First communist prisons torturer sentenced in Romania

Alexandru Visinescu, a former warden of the Ramnicu Sarat penitentiary, was sentenced to 20 years in prison on Wednesday for crimes against humanity in connection with the abuse inflicted on political prisoners, in a final decision taken by the High Court of Cassation and Justice (Romania’s Supreme Court).

The high court rejected all appeals filed in the case, including the defendant’s.

On 24 July 2015, the Bucharest Court of Appeals sentenced Alexandru Visinescu to 20 years in prison, military degradation, and payment of damages to three members of his victims’ families; the Public Finances Ministry, the Internal Affairs Ministry and the National Administration of Penitentiaries were held to jointly pay damages worth 300,000 Euros.

Prosecutors proved that Visinescu, in his capacity as prison warden from 1956 to 1963, systematically abused inmates, by denying them medical care, hospitalization and heating, by imposing starvation and random punishment, beating them and ignoring their petitions, with the intention to physically exterminate them.

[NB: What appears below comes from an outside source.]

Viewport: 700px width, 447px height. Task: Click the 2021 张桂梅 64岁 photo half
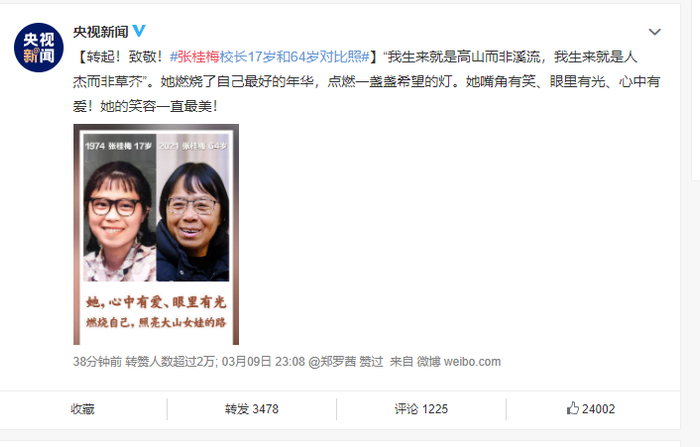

“The detention regime imposed did not assure in any way minimum long-term survival, considering that most of the time the sentences were longer than 10 years. Inmate deaths thus occurred following a slow, yet efficient process through which they were physically and mentally tortured,” the prosecutors said according to Agerpres.

138 detainees held at the Ramnicu Sarat Penitentiary during Visinescu’s tenure have been identified to date.


Andrei Muraru: “Historic day!”

Presidential advisor Andrei Muraru had a first reaction following the final and irrevocable sentence reached in the Visinescu Case:

“It is undoubtedly a historic decision. From now on, Visinescu is the first torturer from the communist prisons in Romania sentenced for his crimes for good. It is the first act of justice done to the victims. With the exception of one, all inmates that passed through Ramnicu Sarat have died. Of those released, survivors of Ramnicu Sarat, many would have wanted justice. Not necessarily for the suffering they went through, but especially for the inmates that were tormented and lost their lives at Ramnicu Sarat. Likewise, today’s decision is extremely important because the judiciary thus recognizes the institutional responsibility of some power structures of the communist state in the policy of exterminating political opponents. Likewise, the decision produces a significant symbolical gulf between the condition of the 1990s Judiciary, which refused to investigate such deeds, and today’s Judiciary. At the same time, the Supreme Court’s decision finally puts an end to the polemic over the issue of whether communist crimes have expired under the statute of limitations. From this moment on, any crime committed on political grounds during the communist era can be investigated and censured. Today, Visinescu probably becomes the oldest convict, which is a terrible twist of fate. A former torturer from communist prisons becomes, 26 years after the fall of communism, the oldest convict in the penitentiary system of today’s Romania.”